• _What is needed_: Everything from the line containing "Viewport: 569px width, 452px height." through the last line of the entries needs to be repeated exactly. Pictures must be left out.

• _Excerpted data_:
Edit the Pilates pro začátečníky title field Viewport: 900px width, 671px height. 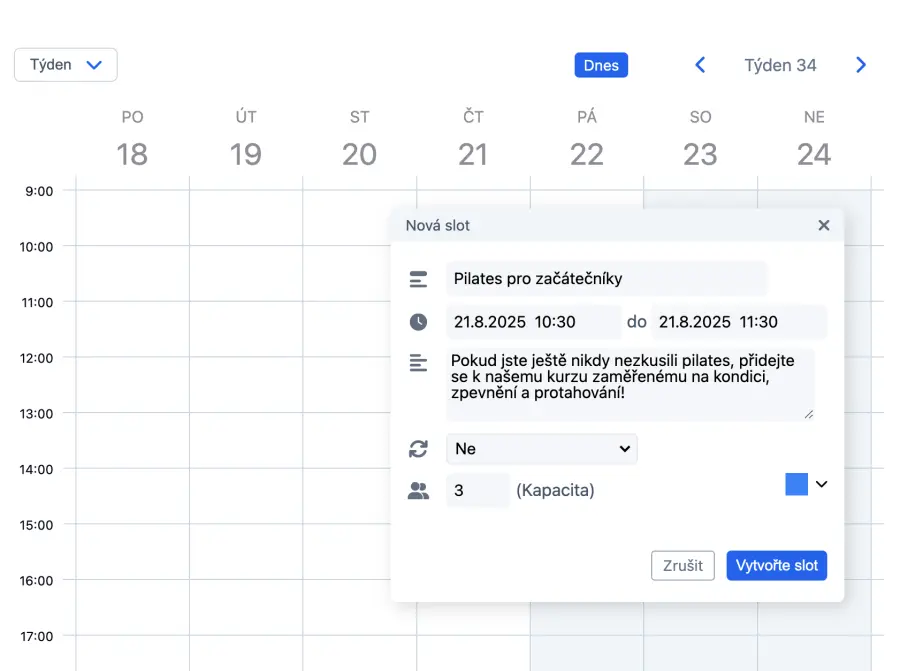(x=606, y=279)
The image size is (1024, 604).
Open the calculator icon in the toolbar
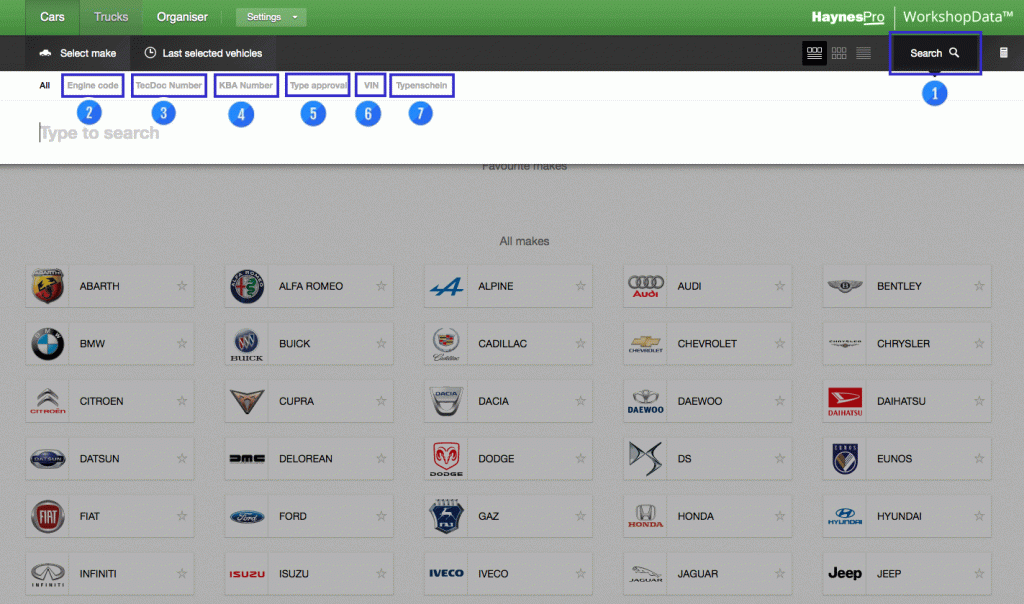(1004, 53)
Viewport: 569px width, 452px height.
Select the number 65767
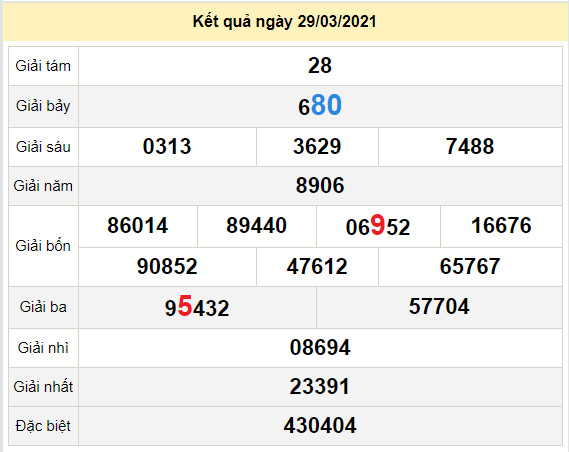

• _Response to the task_:
Viewport: 569px width, 452px height.
Select the number 65767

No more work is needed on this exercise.